This week, the Supreme Court issued a great decision for energy development and a big loss for the Biden administration’s green agenda. By a 6-3 vote, the court ruled to limit significantly the federal government’s power to set overreaching climate regulations. The case, West Virginia v. Environmental Protection Agency, centered on the EPA’s authority to regulate a significant portion of the U.S. economy under a rarely used section of the Clean Air Act.
The ruling is a massive victory for America’s energy workers, independence, and the nation’s economy. It will severely limit what President Joe Biden’s unelected bureaucrats can do on their own.
In his concurring opinion, Justice Neil Gorsuch wrote, “The Constitution does not authorize agencies to use pen-and-phone regulations as substitutes for laws passed by the people’s representatives.” That shouldn’t just apply to the EPA.

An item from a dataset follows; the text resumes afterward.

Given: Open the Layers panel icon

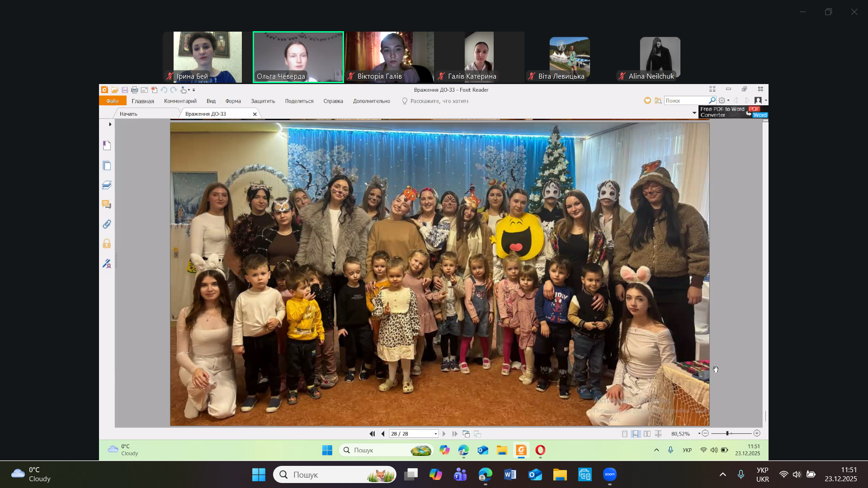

The trickle-down effects from this ruling will hopefully be felt across the federal government. Since coming to office, the Biden administration has pushed unilateral regulations to force the country off abundant and affordable fossil fuel energy sources. These top-down regulations have been punitive and pervasive. Biden and his army of bureaucratic lackeys have tried to do everything in their power to pull the plug on reliable American energy sources, such as oil, natural gas, and coal.
Few examples of Biden’s bureaucratic overreach have been more blatant than the Federal Energy Regulatory Commission. This little-known but very powerful commission is tasked with approving permits for natural gas infrastructure, including pipelines. In February, Richard Glick, chairman of FERC, and the two other Democratic members forced through a rule that would have forced companies seeking pipeline permits to account for greenhouse gas emissions at all phases of natural gas development. This requirement is both unlawful and nearly impossible. This was an attempt to scuttle all new natural gas infrastructure before a shovel ever goes into the ground.
Without pipelines to move natural gas from the Gulf Coast or Appalachia to other regions of the country, the fuel quickly becomes very expensive to ship. FERC had no mandate from Congress to set this rule, but it moved forward on its own anyway. It was a song that was perfectly harmonious with the chorus coming from Biden’s White House.
Fortunately, Sen. Joe Manchin (D-WV) chairs the Senate Committee with oversight of FERC. Manchin has blasted the bureaucratic attempt to kill natural gas projects. Congress never gave FERC the authority to create such a regulation, and Manchin knows it. Glick was forced to hit the pause button on the regulation.
Now, Glick has been renominated by Biden, and his nomination could be considered in the Senate soon. It’s a safe bet that if the Senate confirms Glick, his climate regulation could resurface and be finalized. That’s exactly what Biden and his climate czars, Gina McCarthy and John Kerry, want to see happen, in spite of this Supreme Court ruling.
Glick has been emphatic that he did not take his marching orders from the White House, but his public calendars might tell a different story. According to the Wall Street Journal, Glick regularly met with Ali Zaidi, the White House’s deputy climate czar, every two weeks. It’s hard to imagine that this natural gas policy never came up.
The Senate blocking one nomination and the Supreme Court issuing one landmark ruling won’t stop Biden and his bureaucrats from trying to force punishing climate change regulations on the country. However, they are good reminders that the people’s representatives, not unelected bureaucrats, should be in charge.